20 sept. 2019

El ajedrez, la música y el intelecto

Bobby Fischer

Hace unas semanas que descubrí el sensacional canal de youtube de Leontxo García, “El rincón de los inmortales”, donde el periodista de El País nos detalla y desmenuza partidas históricas del ajedrez de todos los tiempos. El ajedrez me ha interesado ligeramente a lo largo de mi vida, pero este verano ha llegado a fascinarme a pesar de ser, un servidor, un jugador cien por cien amateur y francamente malo. En parte esta fascinación nace del canal de Leontxo García, y en parte de otra cosa.

Esta otra cosa es el concepto de belleza que emana de este deporte. Los ajedrecistas se refieren a ciertas jugadas brillantes con adjetivos estéticos: una jugada preciosa, bonita, una delicia, o incluso, una Gioconda de jugada. Es el paso de las matemáticas a la belleza, un paso mediado por nuestra cognición. Los griegos ya lo sabían; por eso usaron y abusaron de la proporción áurea. También el compositor Bach o el pintor Escher, creando gráciles bucles que fascinan a nuestro cerebro de homo sapiens.

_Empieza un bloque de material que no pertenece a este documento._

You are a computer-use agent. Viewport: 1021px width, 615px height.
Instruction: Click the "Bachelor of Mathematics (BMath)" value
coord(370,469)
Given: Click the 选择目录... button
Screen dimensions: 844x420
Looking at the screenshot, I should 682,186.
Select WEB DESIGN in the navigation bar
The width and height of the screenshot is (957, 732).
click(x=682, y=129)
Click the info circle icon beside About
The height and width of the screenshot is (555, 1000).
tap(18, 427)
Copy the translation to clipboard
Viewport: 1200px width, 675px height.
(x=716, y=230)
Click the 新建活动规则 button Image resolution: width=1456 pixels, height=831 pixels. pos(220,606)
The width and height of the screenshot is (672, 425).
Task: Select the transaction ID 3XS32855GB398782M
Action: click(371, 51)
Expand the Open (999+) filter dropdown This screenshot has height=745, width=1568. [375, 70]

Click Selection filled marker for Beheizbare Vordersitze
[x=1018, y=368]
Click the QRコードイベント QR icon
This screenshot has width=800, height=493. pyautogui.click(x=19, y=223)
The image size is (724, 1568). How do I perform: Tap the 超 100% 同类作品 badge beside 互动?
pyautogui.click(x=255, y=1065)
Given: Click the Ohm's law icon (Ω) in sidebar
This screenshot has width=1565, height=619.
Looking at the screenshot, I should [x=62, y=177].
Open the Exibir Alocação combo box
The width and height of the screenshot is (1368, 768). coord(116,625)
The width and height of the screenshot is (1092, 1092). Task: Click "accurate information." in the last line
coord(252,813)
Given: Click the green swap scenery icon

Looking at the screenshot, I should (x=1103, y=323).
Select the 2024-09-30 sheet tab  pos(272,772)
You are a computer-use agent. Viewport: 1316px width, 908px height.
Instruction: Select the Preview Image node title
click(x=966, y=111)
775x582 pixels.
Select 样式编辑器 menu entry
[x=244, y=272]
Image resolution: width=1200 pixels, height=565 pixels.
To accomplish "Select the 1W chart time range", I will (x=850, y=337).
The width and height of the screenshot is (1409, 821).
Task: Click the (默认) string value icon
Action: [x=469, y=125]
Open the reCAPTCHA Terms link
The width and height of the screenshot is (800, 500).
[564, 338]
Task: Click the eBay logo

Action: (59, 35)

La belleza va muy ligada a las matemáticas, estoy convencido, pero va más ligada aún a nuestra capacidad de análisis y asimilación de estas estructuras formales: a nuestra inteligencia. El arte es siempre mediado por ella; así, por ejemplo, la gente que critica a un admirado pintor suele obtener por respuesta tú no lo entiendes.

La música es la excepción. Con un ‘es que a mi no me gusta’ justificamos nuestra incapacidad para apreciarla. Pero cada día estoy más convencido de que en la música y en su apreciación hay una mediación colosal de la inteligencia. Se opinará que también hay una mediación del gusto, y de la propia educación, y de los sonidos que estemos habituados a escuchar o a percibir como estéticos. Pero, y siempre a mi entender, todo esto también es inteligencia.